Due Diligence: A Definition

Please note that this article is intended for educational purposes only and should not be deemed to be or used as legal, employment, or health & safety advice. For guidance or advice specific to your business, consult with a qualified professional.


What is due diligence?

Due diligence is the practice of undertaking sufficient fact-checking before proceeding with a transaction. In business, undertaking due diligence can be a legal requirement (e.g. anti-money laundering checks). Even when it isn’t, it is generally a very sensible means of mitigating the risk in any business transaction.

Example of due diligence

Due diligence can be performed on a person, company or entity. The nature and thoroughness of the due diligence process will generally be determined by the situation.

For example, a very basic level of due diligence for employers is making sure that all employees have the right to work in the UK. If an employee was being hired for a more sensitive position, an employer might feel it appropriate to conduct criminal records checks. If an employee was being hired for a highly sensitive position, it could be entirely reasonable for the hirer to conduct extensive background checks.

Similarly, if a business is considering entering a commercial relationship with another business or another entity, they would usually undertake some level of due diligence on them. Again, what this would mean in practice would depend on the situation.

For example, if a company was just hiring a supplier for general work, the hirer might simply want to know that they were qualified, registered/licensed and insured.

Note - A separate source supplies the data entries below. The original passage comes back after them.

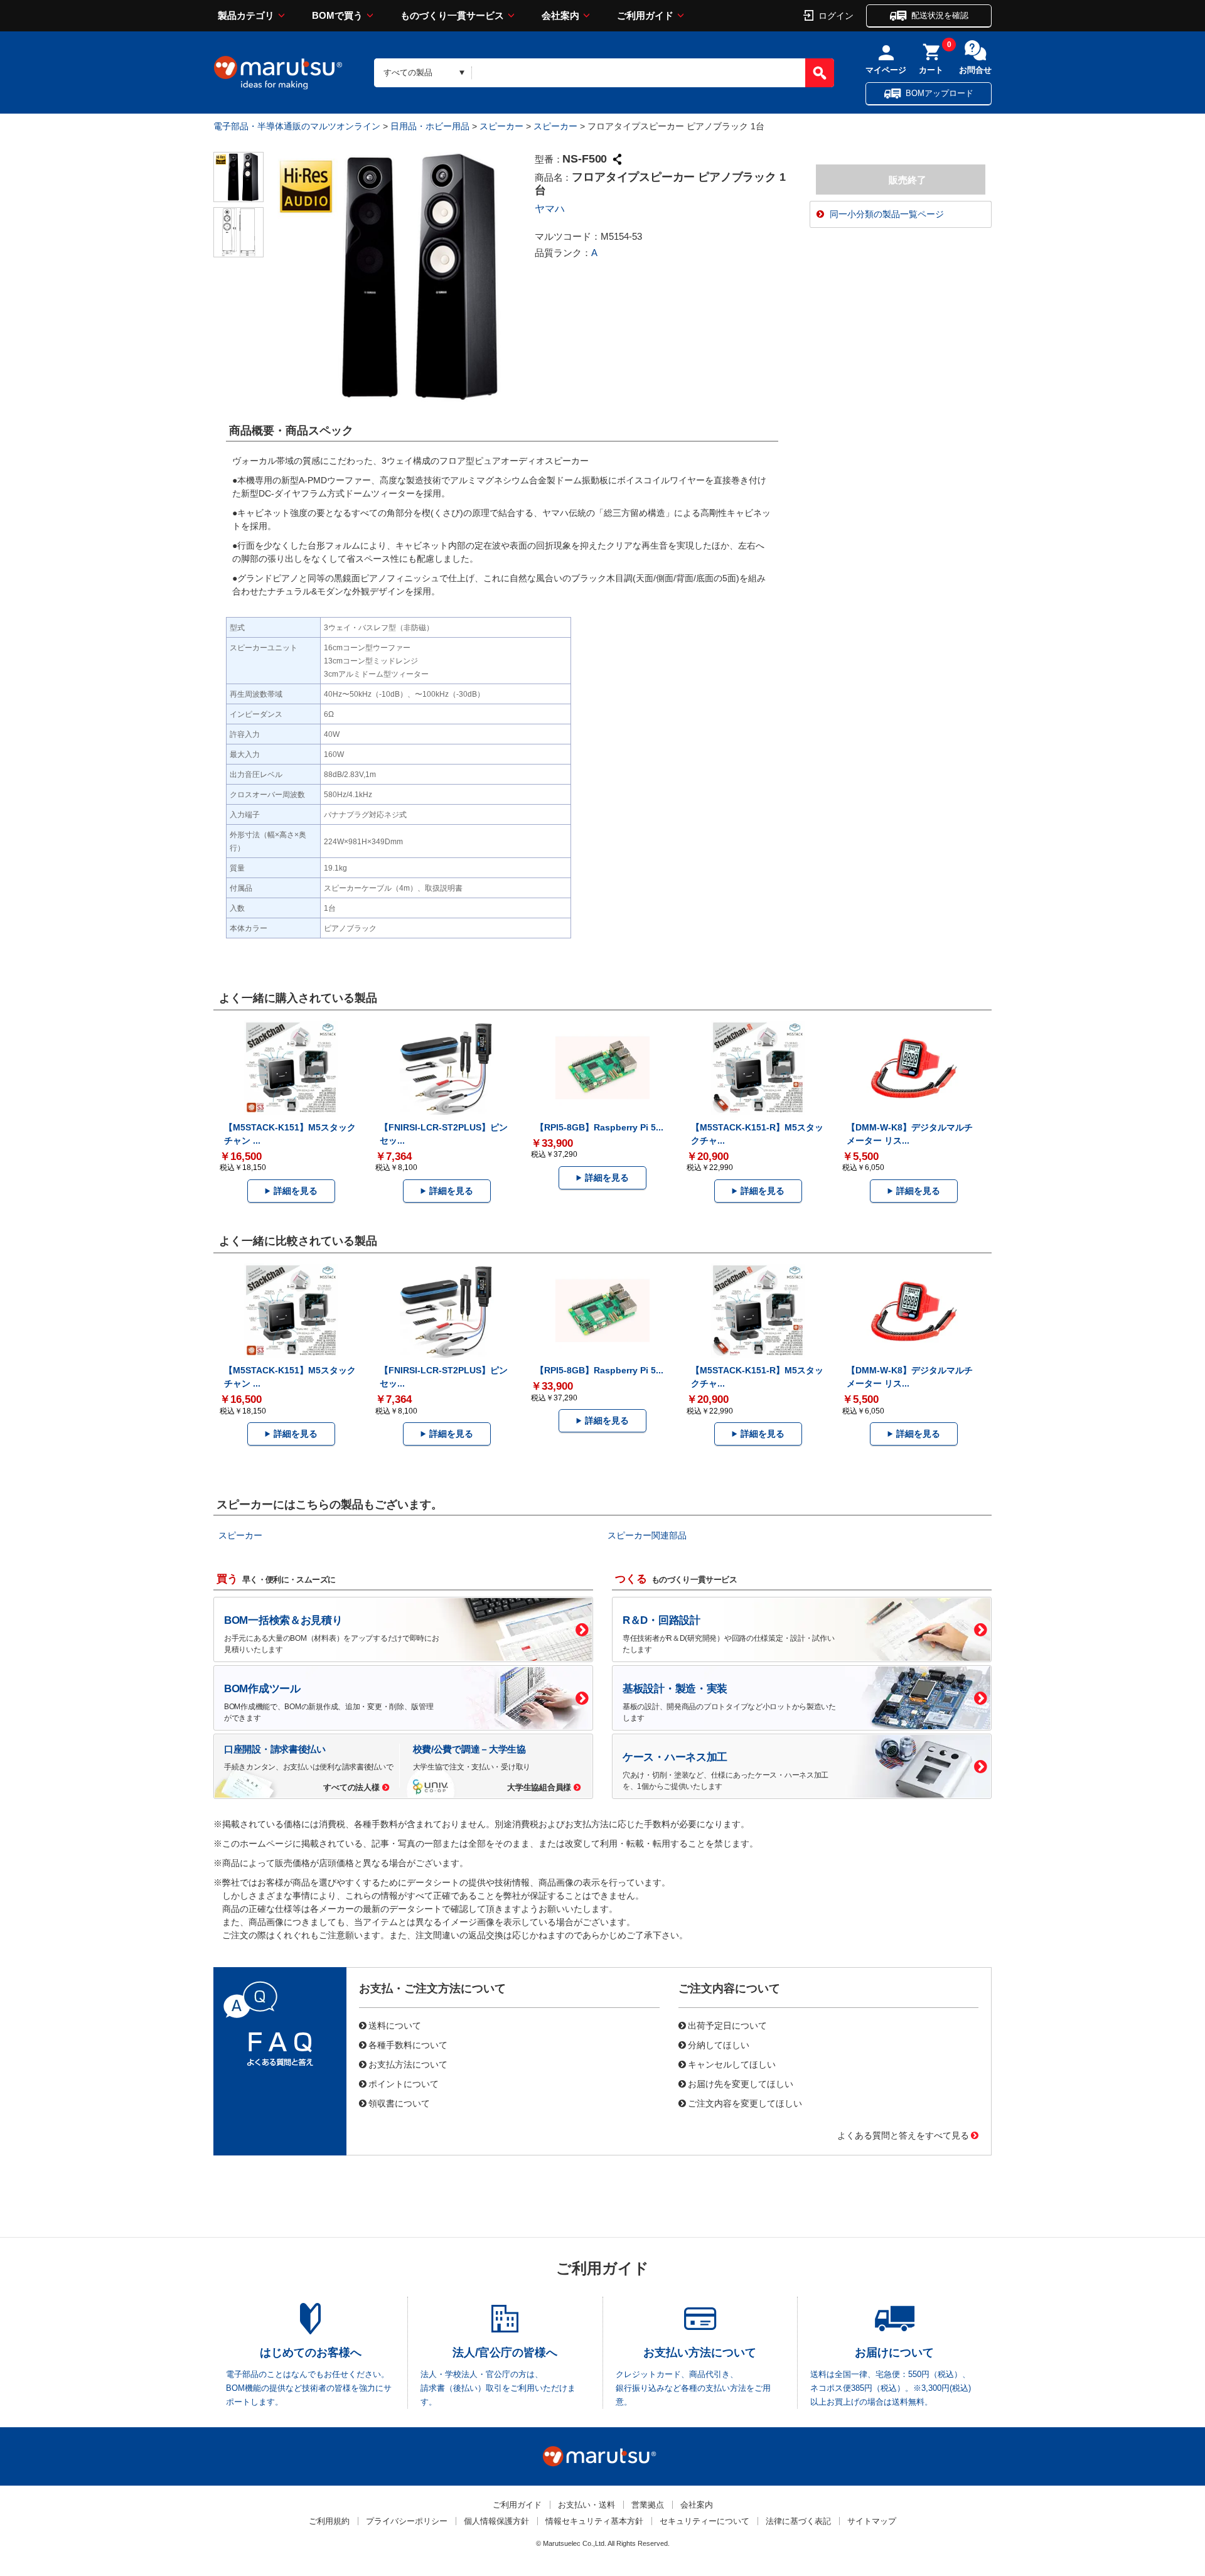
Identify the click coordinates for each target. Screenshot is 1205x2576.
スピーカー (501, 126)
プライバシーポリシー (406, 2521)
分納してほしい (718, 2044)
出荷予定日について (727, 2025)
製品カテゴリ (246, 15)
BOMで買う (337, 15)
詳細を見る (296, 1191)
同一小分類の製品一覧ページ (887, 214)
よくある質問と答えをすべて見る (903, 2134)
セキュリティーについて (704, 2521)
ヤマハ (550, 208)
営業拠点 (647, 2504)
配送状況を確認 (939, 15)
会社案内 (560, 15)
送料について (394, 2025)
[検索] (819, 72)
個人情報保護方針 (496, 2521)
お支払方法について (407, 2063)
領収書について (399, 2102)
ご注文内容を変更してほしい (745, 2102)
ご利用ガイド (645, 15)
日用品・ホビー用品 (429, 126)
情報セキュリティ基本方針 (594, 2521)
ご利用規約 (329, 2521)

If, however, they were considering a merger with or acquisition of another company, they would need to do many more in-depth checks on both the company itself and the seller.

Due diligence vs auditing

Due diligence and auditing are essentially the same concept. The only real difference is that companies undertake due diligence on other people, businesses or entities. They are subjected to audits.

Audits are a legal requirement for some companies. For example, companies involved in financial services are likely to be required to have periodic audits, as are public limited companies and their subsidiaries. In these situations, the auditors are usually paid out of the company’s funds. Their responsibility, however, is to the company’s customers and/or shareholders rather than its directors.

Companies may also choose to undergo voluntary audits. These would typically be to reassure customers and/or investors. For example, customers, in general, are becoming increasingly aware of cybersecurity and privacy. Companies may therefore choose to undergo third-party certifications such as ISO 27001. These types of certifications are effectively internal due diligence reports.

International due diligence

Any firm that operates across borders in any way needs to undertake international due diligence. Most businesses will operate across borders to some extent, although they may not actively realise this. For example, most businesses will take some payments from customers who live overseas. This means that they need to do suitable international due diligence.

Fortunately, in most cases, this will require minimal input from the business.

For example, if a business accepts payment cards issued by banks in other countries, the banks will have done the necessary checks. These will have been based on applicable laws plus card-scheme rules. The merchant simply needs to follow all applicable laws and card-scheme rules when accepting the card. They will usually be guided on this by their merchant service provider.

If a business is sending goods across borders, then they will need to ensure that they comply with the law both in their own country and in the country to which the goods are sent. Again, though, this is not likely to be a huge issue for most businesses, especially small businesses. However, for buying goods from overseas, it’s also highly advisable to check the legal situation before making the purchase, especially if they are intended for resale.

If a business is going beyond this, for example, working with an international partner or setting up an operation overseas, then the due diligence process takes on a whole new level of importance. In these kinds of situations, it’s vital to get impartial legal advice from experts who are familiar with the relevant territory and its laws, regulations and practices.